**Task objective:**
When you reach the line containing "Koerier Papendrecht (197, 651)" in the records below, start copying exactly, and stop once you have copied the line containing "Wonen, huis en tuin (801, 1370)".

**Given entries:**
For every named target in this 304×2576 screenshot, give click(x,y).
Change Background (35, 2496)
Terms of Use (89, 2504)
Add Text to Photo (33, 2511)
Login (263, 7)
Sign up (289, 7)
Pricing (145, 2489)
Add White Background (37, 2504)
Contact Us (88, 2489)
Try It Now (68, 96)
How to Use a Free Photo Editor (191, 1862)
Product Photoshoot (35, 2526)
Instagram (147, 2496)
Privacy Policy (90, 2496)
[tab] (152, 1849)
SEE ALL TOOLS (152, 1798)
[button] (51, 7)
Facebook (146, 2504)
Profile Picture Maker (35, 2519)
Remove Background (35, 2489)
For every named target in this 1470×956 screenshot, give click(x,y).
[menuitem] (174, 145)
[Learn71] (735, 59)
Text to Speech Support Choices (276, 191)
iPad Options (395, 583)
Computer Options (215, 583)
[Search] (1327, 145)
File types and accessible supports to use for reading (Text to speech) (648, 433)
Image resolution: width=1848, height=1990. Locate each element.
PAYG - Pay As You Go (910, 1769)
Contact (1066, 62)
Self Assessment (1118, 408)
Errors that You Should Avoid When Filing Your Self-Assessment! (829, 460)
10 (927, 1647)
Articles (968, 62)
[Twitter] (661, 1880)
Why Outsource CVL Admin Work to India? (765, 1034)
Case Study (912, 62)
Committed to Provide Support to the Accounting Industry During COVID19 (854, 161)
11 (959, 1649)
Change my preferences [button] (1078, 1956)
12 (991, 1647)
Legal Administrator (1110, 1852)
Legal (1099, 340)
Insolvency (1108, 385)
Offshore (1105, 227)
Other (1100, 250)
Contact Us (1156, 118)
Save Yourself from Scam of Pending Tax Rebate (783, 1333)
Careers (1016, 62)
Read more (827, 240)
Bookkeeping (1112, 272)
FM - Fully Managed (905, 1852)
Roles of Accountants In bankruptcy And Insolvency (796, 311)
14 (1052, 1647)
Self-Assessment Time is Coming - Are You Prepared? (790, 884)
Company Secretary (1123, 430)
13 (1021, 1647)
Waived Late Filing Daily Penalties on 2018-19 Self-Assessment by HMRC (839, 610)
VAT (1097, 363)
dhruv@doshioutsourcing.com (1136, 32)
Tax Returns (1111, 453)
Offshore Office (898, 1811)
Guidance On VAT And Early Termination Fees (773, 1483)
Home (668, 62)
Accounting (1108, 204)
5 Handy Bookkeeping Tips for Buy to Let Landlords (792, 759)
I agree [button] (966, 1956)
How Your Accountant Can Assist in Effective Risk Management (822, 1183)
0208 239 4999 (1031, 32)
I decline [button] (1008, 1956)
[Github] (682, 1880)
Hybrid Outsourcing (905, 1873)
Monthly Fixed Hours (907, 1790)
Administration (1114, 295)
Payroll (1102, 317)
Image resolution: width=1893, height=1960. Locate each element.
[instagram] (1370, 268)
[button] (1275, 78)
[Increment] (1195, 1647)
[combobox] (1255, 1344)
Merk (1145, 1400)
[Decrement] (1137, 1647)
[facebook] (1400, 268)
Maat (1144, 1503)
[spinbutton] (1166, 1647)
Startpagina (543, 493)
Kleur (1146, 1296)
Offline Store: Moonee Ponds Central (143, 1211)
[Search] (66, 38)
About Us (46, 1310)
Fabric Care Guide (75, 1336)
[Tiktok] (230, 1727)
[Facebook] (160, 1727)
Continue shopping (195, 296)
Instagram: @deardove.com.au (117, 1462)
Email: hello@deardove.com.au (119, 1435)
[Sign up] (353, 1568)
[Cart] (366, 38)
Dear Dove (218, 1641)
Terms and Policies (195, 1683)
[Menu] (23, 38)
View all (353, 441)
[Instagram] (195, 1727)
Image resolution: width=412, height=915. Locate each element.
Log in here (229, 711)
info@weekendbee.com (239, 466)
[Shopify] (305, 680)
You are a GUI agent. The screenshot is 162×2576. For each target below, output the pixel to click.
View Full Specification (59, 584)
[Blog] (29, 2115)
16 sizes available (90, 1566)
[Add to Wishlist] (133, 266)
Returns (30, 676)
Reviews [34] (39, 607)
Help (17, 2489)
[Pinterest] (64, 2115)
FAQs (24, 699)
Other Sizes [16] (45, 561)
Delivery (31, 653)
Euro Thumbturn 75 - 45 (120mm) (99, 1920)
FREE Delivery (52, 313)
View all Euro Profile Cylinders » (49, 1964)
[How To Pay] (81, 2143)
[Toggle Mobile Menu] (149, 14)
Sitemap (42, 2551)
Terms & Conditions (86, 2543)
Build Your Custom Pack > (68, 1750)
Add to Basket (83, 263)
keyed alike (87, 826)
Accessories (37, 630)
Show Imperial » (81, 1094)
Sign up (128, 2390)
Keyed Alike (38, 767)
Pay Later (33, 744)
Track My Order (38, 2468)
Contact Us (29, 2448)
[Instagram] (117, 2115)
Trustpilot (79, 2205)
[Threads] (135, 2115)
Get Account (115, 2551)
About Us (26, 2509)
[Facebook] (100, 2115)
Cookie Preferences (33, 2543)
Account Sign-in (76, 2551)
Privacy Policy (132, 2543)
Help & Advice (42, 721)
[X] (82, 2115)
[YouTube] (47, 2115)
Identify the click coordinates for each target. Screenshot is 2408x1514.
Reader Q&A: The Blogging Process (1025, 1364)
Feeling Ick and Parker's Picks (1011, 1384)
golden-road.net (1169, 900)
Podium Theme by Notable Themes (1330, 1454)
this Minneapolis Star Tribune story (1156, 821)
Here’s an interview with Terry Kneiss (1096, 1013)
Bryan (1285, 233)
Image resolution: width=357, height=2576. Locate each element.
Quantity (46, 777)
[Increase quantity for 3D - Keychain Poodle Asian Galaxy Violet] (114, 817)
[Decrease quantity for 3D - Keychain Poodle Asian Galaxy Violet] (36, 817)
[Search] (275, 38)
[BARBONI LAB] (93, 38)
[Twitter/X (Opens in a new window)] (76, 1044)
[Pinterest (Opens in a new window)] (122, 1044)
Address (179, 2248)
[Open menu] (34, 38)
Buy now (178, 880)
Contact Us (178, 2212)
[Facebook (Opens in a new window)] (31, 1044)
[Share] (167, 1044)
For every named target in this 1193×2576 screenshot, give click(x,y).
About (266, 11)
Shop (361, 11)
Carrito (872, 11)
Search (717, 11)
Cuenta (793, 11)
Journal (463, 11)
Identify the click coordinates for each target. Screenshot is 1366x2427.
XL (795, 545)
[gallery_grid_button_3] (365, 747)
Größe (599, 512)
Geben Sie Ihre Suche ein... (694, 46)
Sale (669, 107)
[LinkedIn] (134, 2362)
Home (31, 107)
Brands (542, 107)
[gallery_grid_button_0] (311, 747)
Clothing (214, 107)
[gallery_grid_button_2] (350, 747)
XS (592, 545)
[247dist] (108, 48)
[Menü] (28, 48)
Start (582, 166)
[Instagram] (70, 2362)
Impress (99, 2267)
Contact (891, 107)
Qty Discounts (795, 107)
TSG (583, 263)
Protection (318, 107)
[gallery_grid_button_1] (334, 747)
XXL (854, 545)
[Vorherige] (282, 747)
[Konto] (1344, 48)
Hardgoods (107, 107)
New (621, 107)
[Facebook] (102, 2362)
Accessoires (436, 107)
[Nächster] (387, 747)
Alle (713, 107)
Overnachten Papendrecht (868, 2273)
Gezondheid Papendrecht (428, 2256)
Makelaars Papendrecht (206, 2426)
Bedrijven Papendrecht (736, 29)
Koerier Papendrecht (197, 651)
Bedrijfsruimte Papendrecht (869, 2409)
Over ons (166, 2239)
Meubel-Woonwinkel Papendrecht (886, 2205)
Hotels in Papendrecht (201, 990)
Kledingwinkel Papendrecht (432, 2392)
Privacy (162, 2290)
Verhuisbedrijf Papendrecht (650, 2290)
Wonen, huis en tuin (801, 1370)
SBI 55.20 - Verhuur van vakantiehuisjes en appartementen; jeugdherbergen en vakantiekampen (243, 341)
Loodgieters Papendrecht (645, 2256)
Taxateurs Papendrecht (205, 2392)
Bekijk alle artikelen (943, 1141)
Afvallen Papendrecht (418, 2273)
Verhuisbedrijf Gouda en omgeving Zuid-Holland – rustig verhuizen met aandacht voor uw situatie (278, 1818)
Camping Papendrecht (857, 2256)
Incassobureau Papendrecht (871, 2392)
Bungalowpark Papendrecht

**Response for this exercise:**
Koerier Papendrecht (197, 651)
Bedrijfsruimte Papendrecht (869, 2409)
Over ons (166, 2239)
Meubel-Woonwinkel Papendrecht (886, 2205)
Hotels in Papendrecht (201, 990)
Kledingwinkel Papendrecht (432, 2392)
Privacy (162, 2290)
Verhuisbedrijf Papendrecht (650, 2290)
Wonen, huis en tuin (801, 1370)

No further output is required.